Hommage. « A partir d’aujourd’hui, je cesse d’être catholique ! » écrit une lectrice de la Folha de São Paulo, qui se dit « écœurée et indignée ». Une autre se demande pourquoi les prêtres pédophiles, eux, n’ont pas été excommuniés… La Folha accuse l’Eglise d’exercer une « pression indue alors que le domaine de l’avortement est du ressort exclusif de l’Etat ». Pour le principal journal du Brésil, qui rappelle que plus de 3 000 IVG ont été légalement réalisées dans les hôpitaux publics l’an dernier, c’est surtout la médiatisation de cet incroyable fait divers qui a poussé Mgr Sobrinho à une décision aussi radicale. « Il a encore aggravé la violence subie par la victime alors que des prêtres brésiliens pardonnent l’avortement aux femmes qui viennent le confesser », renchérit Yury Puello Orozco, de l’ONG Femmes catholiques pour le droit de décider, favorable à l’IVG. L’opinion est d’autant plus choquée que ce cas est loin d’être isolé. Selon une étude menée l’an dernier dans un hôpital de São Paulo, 76 % des victimes de sévices sexuels avaient moins de 17 ans et près de la moitié, moins de 12 ans… Ces sévices sont généralement commis par quelqu’un de leur entourage : beau-père, père, grand-père, oncle ou voisin… « Souvent, les victimes ne savent même pas que la loi autorise l’avortement en cas de viol et bien des médecins se gardent de leur en parler, par conviction ou par crainte de représailles », dénonce Orozco.

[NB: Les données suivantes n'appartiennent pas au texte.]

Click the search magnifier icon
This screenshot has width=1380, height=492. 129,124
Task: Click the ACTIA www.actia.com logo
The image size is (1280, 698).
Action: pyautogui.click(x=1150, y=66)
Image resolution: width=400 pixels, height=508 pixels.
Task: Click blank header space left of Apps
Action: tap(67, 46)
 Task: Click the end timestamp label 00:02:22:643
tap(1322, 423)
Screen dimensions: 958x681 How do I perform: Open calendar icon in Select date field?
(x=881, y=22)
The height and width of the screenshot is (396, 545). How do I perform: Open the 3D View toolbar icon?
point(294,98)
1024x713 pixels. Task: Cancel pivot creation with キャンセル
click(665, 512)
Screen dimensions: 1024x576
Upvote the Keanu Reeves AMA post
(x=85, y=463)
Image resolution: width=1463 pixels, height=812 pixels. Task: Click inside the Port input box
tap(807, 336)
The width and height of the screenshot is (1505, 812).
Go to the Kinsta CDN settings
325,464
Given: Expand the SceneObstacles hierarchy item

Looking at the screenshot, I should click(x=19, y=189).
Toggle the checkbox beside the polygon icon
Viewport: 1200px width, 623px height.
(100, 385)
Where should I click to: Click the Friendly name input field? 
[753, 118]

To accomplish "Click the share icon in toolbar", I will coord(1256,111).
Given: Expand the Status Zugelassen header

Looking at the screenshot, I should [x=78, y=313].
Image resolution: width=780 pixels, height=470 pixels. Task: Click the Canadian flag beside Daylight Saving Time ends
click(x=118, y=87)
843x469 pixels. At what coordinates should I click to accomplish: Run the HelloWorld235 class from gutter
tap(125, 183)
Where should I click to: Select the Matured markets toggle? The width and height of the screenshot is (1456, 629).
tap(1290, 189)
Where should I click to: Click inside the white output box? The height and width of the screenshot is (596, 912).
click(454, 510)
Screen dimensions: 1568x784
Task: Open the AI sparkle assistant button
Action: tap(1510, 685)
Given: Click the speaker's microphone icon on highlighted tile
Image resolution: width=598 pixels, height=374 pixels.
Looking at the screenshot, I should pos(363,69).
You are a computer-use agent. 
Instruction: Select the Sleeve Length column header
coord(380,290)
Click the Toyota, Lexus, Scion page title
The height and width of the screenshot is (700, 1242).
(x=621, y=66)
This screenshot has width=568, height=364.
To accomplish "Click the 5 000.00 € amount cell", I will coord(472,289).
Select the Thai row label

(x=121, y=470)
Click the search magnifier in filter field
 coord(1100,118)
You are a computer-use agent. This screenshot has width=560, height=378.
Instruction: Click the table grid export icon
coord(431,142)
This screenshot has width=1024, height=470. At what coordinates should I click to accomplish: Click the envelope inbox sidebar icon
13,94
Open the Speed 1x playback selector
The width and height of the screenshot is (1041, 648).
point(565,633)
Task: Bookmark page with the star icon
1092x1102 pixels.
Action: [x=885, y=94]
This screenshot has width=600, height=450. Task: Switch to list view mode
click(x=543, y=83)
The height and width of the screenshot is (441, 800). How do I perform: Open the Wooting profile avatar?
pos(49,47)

Olimpio Moraes, le chef de l’équipe qui a procédé à l’IVG, en sait quelque chose. C’est la deuxième fois que Mgr Sobrinho l’excommunie : le prélat ne lui avait pas pardonné non plus sa défense de la pilule du lendemain. « Je ne donne pas mon avis sur la religion et je m’attends à ce que les religieux ne donnent pas non plus le leur sur la médecine », a lancé le Dr Moraes, après avoir été chaudement applaudi à Brasília, avant-hier. Le ministre de la Santé, José Gomes Temporão, a rendu hommage à son équipe qui a « sauvé la vie d’une enfant ». L’affaire devrait permettre de « faire mûrir dans la société l’idée que l’avortement est une question de santé publique », a espéré Temporão. Le ministre est favorable à la dépénalisation totale de l’IVG, contrairement à l’écrasante majorité de ses compatriotes, encore très imprégnés des préceptes de la religion. Au Brésil, les IVG clandestines - près d’un million par an - sont la quatrième cause de mortalité maternelle.
Chantal Rayes
* Paru dans le quotidien Libération du 11 mars 2009.